## [本文抜粋]
データベース「世界と日本」(代表:田中明彦)
日本政治・国際関係データベース
政策研究大学院大学・東京大学東洋文化研究所

[文書名] アジア新時代における日印パートナーシップ 〜日印グローバル・パートナーシップの戦略的方向性〜

[場所] ニューデリー
[年月日] 2005年4月29日
[出典] 外務省
[備考] 仮訳
[全文]

1.現在、小泉純一郎総理は、マンモハン・シン・インド共和国首相の招きにより、2005年4月28日から30日までの間インドを公式訪問している。両首脳は、4月29日に深みのある会談を行い、二国間関係及び相互に関心を有する地域問題、国際問題の全般にわたり協議した。会談では、二国間関係の着実な発展及び国際情勢における深遠な変化、就中、アジアにおける新たな変革のうねりを勘案しつつ、二国間関係に一層の実質を加えること、また、日印グローバル・パートナーシップを更に深化させる方策について、特に焦点が当たった。

2.両首脳は、今回の会談が「日印グローバル・パートナーシップ」の5周年に当たる時に行われていることを想起した。また、両首脳は、精神的な親しさ、永年にわたる文化的交わり、民主主義・寛容・多元主義及び開かれた社会という理想へのコミットメント、並びに政治・経済・戦略的関心に係る高度な共通性が長期的パートナーシップの強い基盤を提供するものであるとすると共に、日印グローバル・パートナーシップの意義の高まりに留意し、8項目の取り組みを通じてこれを強化することを決定した。

アジア新時代

3.両首脳は、相互依存とグローバリゼーションの到来に特徴づけられる現下の国際情勢が、日印双方にとって相互の利益のために関与を強化する新たな機会を提供するものであると認識する。この文脈において、両首脳は、アジアで進行しつつある急速な変容を歓迎すると共に、向かう先に明るい将来があるとの自信を表明した。変化、創造性、活力という新たなうねりが、二国間及び地域的な取極、地域的統合の深化に向けた構想、並びに多国間貿易自由化を含む経済的連関の強化を伴って、アジアを変容させつつある。今、アジアは世界経済の主導的な成長センターとして真に現出しつつあり、世界情勢の中でかつてない大きな影響を及ぼしている。

4.両首脳は、このような進展が将来のアジアの経済及び政治の輪郭を形作ることを十分に承知している。両首脳は、また、アジアにおける平和、安定及び発展が世界の平和と発展にとって不可欠であり、また世界の将来はアジアの将来と密接に繋がっているとの認識を共有する。両首脳は、肯定的な進展がアジアにおける成長、繁栄、安定及びより緊密な統合を伴って「優位と繁栄の弧」へと転換するために、アジア諸国の間で協調した努力を行う必要があると認識する。両首脳は、また、この現れつつあるアジアの新時代において両国が担う責任を認識し、その目的に向けて緊密に協力することにコミットしている。

## [挑戦課題 A]
記録の中から文字列「Platform」を含む行をすべて見つけ、書き写せ。大文字と小文字は区別すること。
本文と記録は互いに関係がない。

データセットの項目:
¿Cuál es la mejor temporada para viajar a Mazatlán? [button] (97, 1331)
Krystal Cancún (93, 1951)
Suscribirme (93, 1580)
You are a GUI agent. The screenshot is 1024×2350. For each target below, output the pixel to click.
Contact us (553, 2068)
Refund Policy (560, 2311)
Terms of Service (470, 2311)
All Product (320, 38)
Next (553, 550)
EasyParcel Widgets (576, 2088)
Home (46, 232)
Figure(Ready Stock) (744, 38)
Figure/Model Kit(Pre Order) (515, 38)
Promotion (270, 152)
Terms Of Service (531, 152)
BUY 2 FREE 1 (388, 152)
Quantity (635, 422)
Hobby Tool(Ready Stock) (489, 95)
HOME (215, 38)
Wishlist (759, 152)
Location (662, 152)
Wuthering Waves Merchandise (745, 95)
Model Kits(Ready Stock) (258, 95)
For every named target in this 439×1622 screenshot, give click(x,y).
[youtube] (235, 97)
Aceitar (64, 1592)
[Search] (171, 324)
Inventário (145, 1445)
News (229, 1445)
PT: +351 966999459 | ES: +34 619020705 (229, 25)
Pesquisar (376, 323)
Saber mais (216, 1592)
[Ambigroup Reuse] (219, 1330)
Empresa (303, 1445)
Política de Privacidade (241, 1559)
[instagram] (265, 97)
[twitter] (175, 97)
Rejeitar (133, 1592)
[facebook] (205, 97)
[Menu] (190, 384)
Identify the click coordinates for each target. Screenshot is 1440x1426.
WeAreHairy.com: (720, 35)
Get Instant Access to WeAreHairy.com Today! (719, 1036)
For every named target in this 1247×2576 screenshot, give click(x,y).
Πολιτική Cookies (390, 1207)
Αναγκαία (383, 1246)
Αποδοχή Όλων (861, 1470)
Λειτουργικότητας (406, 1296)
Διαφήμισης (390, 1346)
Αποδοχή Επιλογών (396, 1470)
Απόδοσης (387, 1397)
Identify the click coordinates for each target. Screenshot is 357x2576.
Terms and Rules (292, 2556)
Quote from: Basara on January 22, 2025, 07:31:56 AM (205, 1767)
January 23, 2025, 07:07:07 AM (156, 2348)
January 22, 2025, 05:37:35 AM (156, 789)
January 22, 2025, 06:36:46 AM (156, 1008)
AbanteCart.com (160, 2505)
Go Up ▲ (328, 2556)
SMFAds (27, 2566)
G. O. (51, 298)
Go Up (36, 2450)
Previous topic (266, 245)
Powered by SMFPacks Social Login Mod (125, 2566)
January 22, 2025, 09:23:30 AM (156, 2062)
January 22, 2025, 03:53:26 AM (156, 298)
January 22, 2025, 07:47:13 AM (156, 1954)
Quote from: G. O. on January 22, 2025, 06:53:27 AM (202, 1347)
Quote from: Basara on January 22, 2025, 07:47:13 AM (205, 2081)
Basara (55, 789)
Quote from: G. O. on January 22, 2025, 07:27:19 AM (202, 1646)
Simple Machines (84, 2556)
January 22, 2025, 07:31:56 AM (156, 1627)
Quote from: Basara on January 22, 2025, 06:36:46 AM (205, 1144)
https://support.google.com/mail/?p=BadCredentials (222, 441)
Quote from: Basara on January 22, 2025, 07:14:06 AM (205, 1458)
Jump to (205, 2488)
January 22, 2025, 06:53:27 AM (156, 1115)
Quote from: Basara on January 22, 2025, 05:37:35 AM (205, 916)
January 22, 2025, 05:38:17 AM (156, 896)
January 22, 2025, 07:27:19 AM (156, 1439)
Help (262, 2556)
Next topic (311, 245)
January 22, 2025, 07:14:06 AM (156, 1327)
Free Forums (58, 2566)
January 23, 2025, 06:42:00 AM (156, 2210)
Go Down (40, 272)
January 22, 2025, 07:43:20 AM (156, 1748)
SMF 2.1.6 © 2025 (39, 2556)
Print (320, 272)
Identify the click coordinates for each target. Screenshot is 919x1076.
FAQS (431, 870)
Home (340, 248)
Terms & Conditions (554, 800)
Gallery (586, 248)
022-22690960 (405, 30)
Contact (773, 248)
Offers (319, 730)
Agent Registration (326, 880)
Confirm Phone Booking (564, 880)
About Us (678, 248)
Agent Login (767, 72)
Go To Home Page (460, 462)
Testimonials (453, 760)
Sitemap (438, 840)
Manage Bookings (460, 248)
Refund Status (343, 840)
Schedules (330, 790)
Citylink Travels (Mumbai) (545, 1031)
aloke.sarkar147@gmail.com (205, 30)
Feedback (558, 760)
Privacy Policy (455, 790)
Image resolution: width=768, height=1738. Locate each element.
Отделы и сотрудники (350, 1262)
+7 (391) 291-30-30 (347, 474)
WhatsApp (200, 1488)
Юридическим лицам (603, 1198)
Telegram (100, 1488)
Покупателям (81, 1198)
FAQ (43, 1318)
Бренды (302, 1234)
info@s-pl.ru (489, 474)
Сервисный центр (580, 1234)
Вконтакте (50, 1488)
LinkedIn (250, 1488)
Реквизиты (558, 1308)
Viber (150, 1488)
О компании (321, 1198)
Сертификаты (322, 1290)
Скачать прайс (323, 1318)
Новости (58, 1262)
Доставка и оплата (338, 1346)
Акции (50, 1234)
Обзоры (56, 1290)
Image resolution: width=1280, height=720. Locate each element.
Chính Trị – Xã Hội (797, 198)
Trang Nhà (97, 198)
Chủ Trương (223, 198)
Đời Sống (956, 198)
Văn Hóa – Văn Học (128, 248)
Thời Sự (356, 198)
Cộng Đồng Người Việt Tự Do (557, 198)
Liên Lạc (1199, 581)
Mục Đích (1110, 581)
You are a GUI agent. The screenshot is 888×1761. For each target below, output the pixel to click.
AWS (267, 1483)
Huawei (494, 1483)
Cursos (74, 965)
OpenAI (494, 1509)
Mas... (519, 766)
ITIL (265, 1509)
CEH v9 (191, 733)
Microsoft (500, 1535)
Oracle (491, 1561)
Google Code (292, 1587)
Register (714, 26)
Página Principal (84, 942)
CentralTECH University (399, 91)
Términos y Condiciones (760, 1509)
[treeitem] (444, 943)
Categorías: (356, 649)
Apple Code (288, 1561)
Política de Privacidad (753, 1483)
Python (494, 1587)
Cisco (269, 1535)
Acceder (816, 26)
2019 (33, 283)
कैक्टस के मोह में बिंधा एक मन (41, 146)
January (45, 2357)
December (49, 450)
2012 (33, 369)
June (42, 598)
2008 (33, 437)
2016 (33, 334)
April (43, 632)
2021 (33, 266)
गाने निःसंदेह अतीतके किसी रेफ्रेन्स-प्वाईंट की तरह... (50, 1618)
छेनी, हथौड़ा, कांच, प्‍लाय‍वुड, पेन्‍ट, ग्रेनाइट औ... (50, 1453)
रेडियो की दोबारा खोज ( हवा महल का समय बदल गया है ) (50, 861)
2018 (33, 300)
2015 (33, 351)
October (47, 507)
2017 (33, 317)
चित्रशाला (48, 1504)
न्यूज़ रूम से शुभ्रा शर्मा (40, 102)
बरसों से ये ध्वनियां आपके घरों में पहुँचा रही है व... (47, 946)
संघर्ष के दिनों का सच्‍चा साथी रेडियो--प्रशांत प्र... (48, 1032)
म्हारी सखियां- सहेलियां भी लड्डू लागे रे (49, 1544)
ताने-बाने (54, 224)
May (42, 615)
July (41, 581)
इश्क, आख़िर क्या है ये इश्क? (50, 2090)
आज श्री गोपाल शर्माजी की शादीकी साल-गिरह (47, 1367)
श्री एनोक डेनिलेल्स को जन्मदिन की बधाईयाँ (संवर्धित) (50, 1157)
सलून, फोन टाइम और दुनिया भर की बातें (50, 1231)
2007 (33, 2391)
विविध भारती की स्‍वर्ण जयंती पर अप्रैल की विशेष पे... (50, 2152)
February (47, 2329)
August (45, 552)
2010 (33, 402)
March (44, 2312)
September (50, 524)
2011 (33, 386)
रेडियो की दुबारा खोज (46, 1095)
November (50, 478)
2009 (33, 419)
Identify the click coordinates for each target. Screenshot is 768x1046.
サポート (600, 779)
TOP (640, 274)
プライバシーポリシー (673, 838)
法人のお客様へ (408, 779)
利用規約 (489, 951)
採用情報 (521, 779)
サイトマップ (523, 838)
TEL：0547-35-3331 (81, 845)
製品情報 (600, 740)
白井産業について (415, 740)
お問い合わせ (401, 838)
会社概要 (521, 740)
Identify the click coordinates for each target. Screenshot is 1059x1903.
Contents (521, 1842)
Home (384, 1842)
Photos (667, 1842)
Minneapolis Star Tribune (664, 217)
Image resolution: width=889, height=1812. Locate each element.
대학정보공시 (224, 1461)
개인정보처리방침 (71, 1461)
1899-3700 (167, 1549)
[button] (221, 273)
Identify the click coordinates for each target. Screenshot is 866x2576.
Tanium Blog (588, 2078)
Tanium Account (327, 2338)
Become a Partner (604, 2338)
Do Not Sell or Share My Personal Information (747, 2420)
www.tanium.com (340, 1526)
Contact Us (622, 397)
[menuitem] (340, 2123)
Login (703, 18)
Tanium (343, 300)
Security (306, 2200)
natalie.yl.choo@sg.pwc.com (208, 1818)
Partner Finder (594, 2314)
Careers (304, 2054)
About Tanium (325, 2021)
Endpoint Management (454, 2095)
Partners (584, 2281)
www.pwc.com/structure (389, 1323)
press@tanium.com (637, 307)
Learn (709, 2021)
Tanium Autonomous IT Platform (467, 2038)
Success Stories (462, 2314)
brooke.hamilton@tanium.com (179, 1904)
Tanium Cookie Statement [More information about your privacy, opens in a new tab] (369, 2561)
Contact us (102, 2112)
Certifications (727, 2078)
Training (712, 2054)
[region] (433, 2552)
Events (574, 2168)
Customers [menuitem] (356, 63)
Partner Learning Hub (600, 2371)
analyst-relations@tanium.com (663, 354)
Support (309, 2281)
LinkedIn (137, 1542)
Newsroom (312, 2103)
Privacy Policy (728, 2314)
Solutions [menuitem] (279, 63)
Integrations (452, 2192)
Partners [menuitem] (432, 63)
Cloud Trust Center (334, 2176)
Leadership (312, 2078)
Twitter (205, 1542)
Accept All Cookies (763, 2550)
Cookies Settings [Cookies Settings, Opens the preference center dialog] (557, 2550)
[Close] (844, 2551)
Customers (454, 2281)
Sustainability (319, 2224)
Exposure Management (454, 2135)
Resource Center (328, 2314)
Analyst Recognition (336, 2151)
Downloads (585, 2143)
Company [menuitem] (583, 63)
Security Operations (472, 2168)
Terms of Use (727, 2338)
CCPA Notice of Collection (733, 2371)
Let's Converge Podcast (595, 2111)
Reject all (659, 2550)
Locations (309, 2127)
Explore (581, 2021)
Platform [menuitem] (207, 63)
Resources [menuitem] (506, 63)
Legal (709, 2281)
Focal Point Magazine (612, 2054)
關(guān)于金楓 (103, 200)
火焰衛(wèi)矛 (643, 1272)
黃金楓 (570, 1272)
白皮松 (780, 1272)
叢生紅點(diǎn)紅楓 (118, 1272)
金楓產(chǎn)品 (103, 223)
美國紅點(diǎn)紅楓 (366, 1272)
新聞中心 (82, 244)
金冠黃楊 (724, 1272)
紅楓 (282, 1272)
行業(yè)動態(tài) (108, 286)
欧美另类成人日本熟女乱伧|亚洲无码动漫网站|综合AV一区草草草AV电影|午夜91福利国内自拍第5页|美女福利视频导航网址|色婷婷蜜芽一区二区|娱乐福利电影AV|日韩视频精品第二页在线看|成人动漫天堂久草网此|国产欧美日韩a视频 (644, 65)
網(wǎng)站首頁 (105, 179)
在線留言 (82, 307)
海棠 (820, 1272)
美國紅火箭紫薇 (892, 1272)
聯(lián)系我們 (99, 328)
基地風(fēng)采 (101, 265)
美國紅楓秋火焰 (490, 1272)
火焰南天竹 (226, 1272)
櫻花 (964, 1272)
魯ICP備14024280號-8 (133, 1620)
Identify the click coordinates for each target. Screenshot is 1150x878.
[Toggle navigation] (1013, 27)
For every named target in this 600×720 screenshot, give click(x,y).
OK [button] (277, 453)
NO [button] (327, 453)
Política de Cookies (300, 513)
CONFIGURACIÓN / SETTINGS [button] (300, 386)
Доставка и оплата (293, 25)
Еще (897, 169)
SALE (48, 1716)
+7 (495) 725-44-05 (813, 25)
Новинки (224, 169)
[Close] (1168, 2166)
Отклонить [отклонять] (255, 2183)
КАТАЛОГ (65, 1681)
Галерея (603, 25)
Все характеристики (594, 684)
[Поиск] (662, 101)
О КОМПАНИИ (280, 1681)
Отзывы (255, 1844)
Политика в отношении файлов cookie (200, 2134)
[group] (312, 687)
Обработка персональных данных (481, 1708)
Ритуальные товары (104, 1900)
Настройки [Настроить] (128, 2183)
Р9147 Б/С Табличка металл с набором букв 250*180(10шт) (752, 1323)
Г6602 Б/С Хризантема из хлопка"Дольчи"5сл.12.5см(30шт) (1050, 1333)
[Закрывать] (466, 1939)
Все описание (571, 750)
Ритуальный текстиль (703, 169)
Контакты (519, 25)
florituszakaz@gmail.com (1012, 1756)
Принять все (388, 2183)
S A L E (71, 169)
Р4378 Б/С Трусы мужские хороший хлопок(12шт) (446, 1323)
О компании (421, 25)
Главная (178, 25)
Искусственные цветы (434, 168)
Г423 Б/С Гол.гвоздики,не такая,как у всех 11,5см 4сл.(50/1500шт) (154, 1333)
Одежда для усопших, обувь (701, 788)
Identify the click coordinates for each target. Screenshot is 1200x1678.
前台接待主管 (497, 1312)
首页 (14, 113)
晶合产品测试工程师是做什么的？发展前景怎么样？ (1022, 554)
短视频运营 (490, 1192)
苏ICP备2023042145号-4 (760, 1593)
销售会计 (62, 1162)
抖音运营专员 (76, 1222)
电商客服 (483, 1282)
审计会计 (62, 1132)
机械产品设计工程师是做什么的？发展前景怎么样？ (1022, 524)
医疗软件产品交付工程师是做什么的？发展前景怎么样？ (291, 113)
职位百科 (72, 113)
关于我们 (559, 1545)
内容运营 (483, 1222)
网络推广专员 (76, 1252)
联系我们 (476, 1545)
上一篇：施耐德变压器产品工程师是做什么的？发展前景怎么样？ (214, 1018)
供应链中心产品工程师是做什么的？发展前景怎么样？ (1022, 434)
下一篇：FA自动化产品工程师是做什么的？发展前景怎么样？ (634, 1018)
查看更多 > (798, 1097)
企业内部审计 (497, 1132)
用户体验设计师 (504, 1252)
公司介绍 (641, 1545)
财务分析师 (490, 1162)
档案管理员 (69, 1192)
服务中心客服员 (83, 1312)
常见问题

## [挑戦課題 B]
日印パートナーシップに関する文書で、角括弧［ ］に囲まれている項目名をすべて挙げよ。

## [解答 A]
Tanium Autonomous IT Platform (467, 2038)
Platform [menuitem] (207, 63)

## [解答 B]
文書名、場所、年月日、出典、備考、全文